Source passage:
=== Section Start ===

The idea of the Sp'thra as interstellar linguistic typologists is certainly a fun one, too, and particularly appealing to me. I'm trying to figure out if I can wangle a research fellowship for a quarter or two at the Language Moon. Um, will I be able to travel there in person, or do you only accept disembodied brains? The Sp'thra do seem a little bit naive about language sampling, though—they don't seem to mind that they're going to receive the brains of speakers of English, Russian, Japanese, Eskimo, Vietnamese, and Persian, even though three of those are Indo-European. I guess the humans pulled a fast one.
Watson's choice of center-embedding as the key phenomenon to wrap his novel around seemed promising as well. It's easy to explain to a non-specialist audience, and it's a great example of what seems like an unexpectedly hard constraint on human language processing. It's an appropriate subject for the kind of inappropriate experiment Sole is conducting, too: trying to see if the limit really is a hard one, or whether it can be broken by giving a child input with lots of center-embeddings.
As I mentioned above, though, Watson has conflated two related phenomena: self-embedding and center-embedding. It's center-embedding that produces impossible-to-process sentences, while sentences with multiple self-embeddings can be perfectly comprehensible. Take for example the nursery rhyme about Jack's house mentioned above, or my favorite example, "There's a flea on the wing on the fly on the bump on the log in the hole in the bottom of the sea," which contains deeply nested prepositional phrases but still makes sense.
More importantly, though, I think Watson also didn't have a clear understanding of the role that the center-embedding phenomenon played in syntactic theory in the late 60's and early 70's, particularly in the theories of Chomsky (the only linguist he mentions by name), leading him to ascribe such structures an importance in Universal Grammar they didn't have. Such embeddings have been mentioned (although not called "center-embeddings") in connection with processing as early as the claim by Chomsky and Miller (1963) that "the English sentence (the rat (the cat (the dog chased) killed) ate the malt) is surely confusing and improbable but it is perfectly grammatical and has a clear and unambiguous meaning." (p. 286) Notice the distinction being made: center-embeddings are claimed to be grammatical but hard to process in some way. If they are grammatical in a particular human language, they must surely also conform to any proposed Universal Grammar. Chomsky (1965) expands on this point when he makes a distinction between the acceptability and grammaticalness of sentences like "the man who the boy who the students recognized pointed out is a friend of mine". He writes:
The notion of "acceptable" is not to be confused with "grammatical." Acceptability is a concept that belongs to the study of performance, whereas grammaticalness belongs to the study of competence. (p. 11)
In Chomsky's conception, ascribing the difficulty of such sentences to performance means that they do not violate any principle of the language-user's implicit knowledge of language (competence, in his terminology), but only that they somehow exceed the user's capacity to apply that knowledge in actual sentence processing. Again, this means that center-embedded sentences aren't violations of Universal Grammar, only that they overflow a buffer or something.

=== Section End ===

Data:
=== Section Start ===

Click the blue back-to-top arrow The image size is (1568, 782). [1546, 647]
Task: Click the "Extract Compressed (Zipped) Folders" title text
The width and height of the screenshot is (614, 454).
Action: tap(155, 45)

=== Section End ===
=== Section Start ===

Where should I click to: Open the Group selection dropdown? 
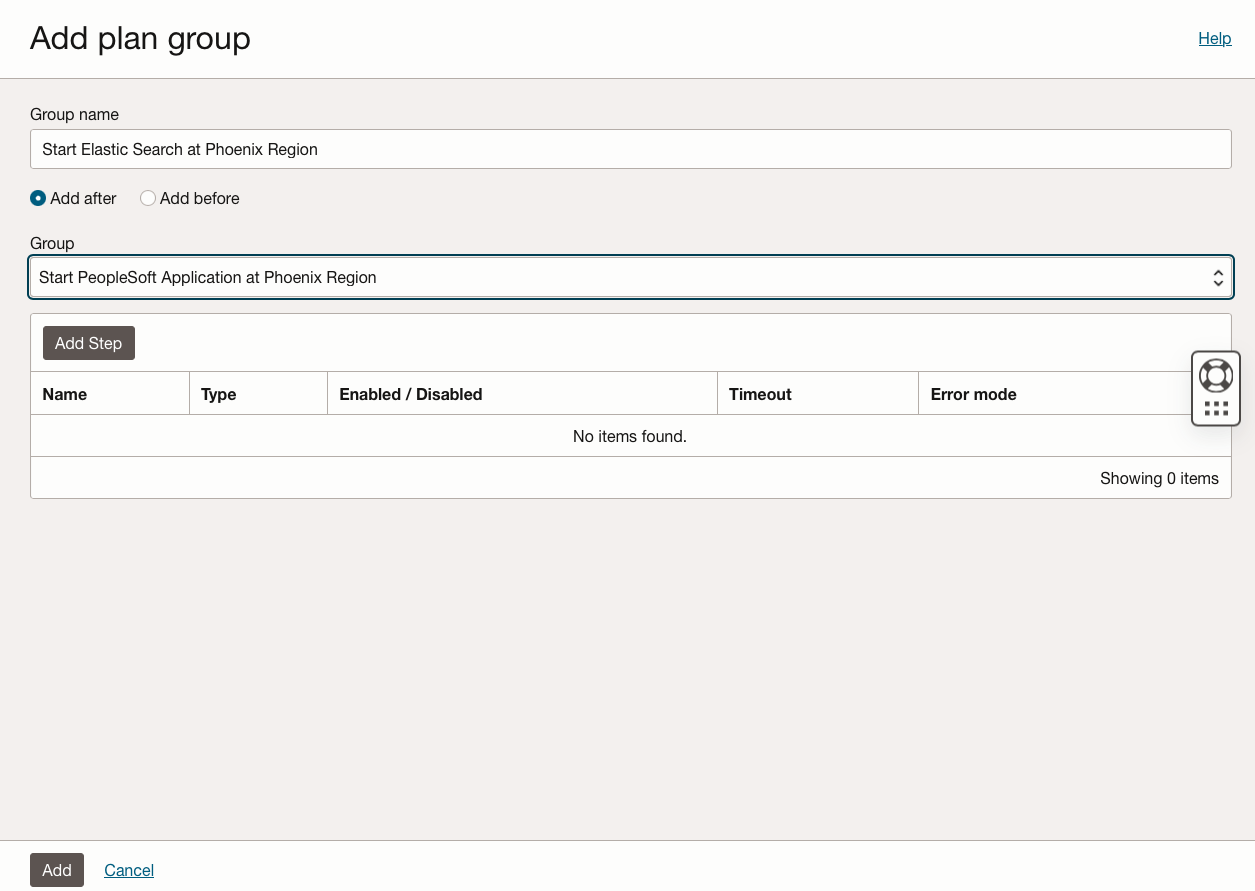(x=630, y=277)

=== Section End ===

Exercise 1:
According to the passage on center-embedding, which related phenomenon did Watson conflate with center-embedding?
Exercise 2:
In the passage on center-embedding, take the part that opens with the words containing "Watson's choice of" and closes with "lots of center-embeddings.", and write it out again with "non-specialist audience" swapped for "lay audience".
Exercise 3:
Extend the passage on center-embedding, picking up after its last sentence.

Answer space 1:
Self-embedding.

Answer space 2:
Watson's choice of center-embedding as the key phenomenon to wrap his novel around seemed promising as well. It's easy to explain to a lay audience, and it's a great example of what seems like an unexpectedly hard constraint on human language processing. It's an appropriate subject for the kind of inappropriate experiment Sole is conducting, too: trying to see if the limit really is a hard one, or whether it can be broken by giving a child input with lots of center-embeddings.

Answer space 3:
The apparent hard limit between acceptable single center-embeddings and unacceptable double center-embeddings led some researchers to develop theories of sentence processing that were explicitly designed to exclude such sentences (e.g. Reich (1969), who by the way actually uses the term "centrally embedded"). However, strong evidence supporting the idea that center-embeddings are just hard to process, not ungrammatical, was presented by De Roeck et al. (1982):
Our doubts about Reich's hypothesis were first aroused by a small experiment having to do with reception rather than production. In the course of discussion at a seminar conducted by one of us (Sampson) and which concerned centre-embedding among other topics, another of us (De Roeck) made the following remark:
(1) Isn't it true that example-sentences that people that you know produce are more likely to be accepted?
It contains two levels of centre-embedding relative clauses, and thus violates [all variants of the proposed constraints]. The hearers (all the other co-authors) immediately responded to this remark as a relevant and true contribution to the discussion; they all confirm that they were unaware of anything unusual about the remark until its utterer pointed it out to them (and this despite the fact that the seminar might have been expected to sensitize them to such examples). In other words, they found the remark fully 'acceptable'. (pp. 331-2)
In Watson's defense, this last paper was published years after his novel, so he can't be expected to have taken its arguments into account. Still, I think he was writing under the misapprehension that multiple center-embeddings were supposed to be ruled out by UG, so that a being capable of processing them would somehow be violating the laws of language.
He also seemed to subscribe, like so many SF authors writing about linguistics, to Whorf's linguistic relativity hypothesis, an idea that probably had more currency outside of the field than inside. The sections about "This-Reality" and "Other-Reality" being accessible only through particular languages are clearly Whorfian. Notice also how he has subtly broadened the definition of Universal Grammar by merging it with Whorfian ideas. In two places quoted above, he writes that "[t]he basic plan of language reflects our biological awareness of the world that has evolved us" and about "the mind's concepts of reality based on the environment it has evolved in". Universal Grammar, for Watson, isn't the limitations on language processing that are peculiar to humans as a result of our evolutionary history. Rather, Universal Grammar is really universal: everywhere in the universe the physical and logical laws are consistent, and since all language-using species evolved under those laws, all languages spoken by all them must conform to it. He also conflates the constraints Universal Grammar places on what linguistic forms are possible with the constraints the strong Whorf hypothesis places on what thoughts are possible. These misconceptions about UG are crucial to Watson's depiction of the Sp'thra's research program—they could not otherwise expect to be able explore the limits of "This-Reality" through interstellar linguistic typology.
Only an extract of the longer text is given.